La commission des usagers (CDU)

Elle a pour mission :

  • De veiller au respect des droits des usagers. Pour ce faire, elle a connaissance de l’ensemble des plaintes et réclamations adressées à l’établissement, et des réponses qui leur sont apportées.
  • De formuler des avis et propositions visant à améliorer la politique d’accueil et de prise en charge des malades et de leurs proches. A cet effet, lui sont communiqués les résultats des enquêtes de satisfaction, les demandes de communication de dossiers médicaux et les délais de réponse, la synthèse des plaintes et réclamations.
  • De rédiger un rapport annuel, transmis au conseil d’Administration, évaluant les pratiques de l’établissement en matière de droit des usagers et de qualité de l’accueil et de la prise en charge.

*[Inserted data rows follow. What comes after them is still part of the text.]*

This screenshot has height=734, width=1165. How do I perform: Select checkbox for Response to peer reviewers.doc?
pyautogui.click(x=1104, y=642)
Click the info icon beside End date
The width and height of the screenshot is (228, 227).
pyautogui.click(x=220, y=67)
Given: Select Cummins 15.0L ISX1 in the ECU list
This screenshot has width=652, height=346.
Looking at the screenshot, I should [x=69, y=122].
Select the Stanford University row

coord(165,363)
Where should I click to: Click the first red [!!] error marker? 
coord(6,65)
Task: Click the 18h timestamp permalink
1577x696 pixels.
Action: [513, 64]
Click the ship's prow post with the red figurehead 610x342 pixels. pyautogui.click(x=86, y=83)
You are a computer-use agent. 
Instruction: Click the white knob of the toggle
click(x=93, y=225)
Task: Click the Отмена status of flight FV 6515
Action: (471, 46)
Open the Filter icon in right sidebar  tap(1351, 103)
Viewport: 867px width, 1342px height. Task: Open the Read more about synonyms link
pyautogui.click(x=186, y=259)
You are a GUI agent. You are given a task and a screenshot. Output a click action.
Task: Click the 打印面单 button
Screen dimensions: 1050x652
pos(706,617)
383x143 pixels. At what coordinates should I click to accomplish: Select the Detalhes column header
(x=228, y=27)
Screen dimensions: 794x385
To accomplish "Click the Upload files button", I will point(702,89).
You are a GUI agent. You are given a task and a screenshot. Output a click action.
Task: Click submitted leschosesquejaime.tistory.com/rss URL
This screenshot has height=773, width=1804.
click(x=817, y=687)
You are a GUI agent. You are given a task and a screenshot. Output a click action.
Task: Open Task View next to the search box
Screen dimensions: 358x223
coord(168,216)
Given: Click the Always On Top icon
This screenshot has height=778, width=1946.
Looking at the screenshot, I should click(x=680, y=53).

Elle est composée de représentants de la direction, du corps médical et soignant et de 4 représentants des usagers désignés par l’ARS parmi les associations représentatives.

Le Comité de Lutte contre la Douleur (CLUD)

Il a pour mission de développer une « culture douleur » dans l’établissement, en recherchant l’amélioration de la prise en charge de la douleur, la formation des personnels dans ce domaine, la rédaction de protocoles et l’utilisation des outils d’évaluation de la douleur.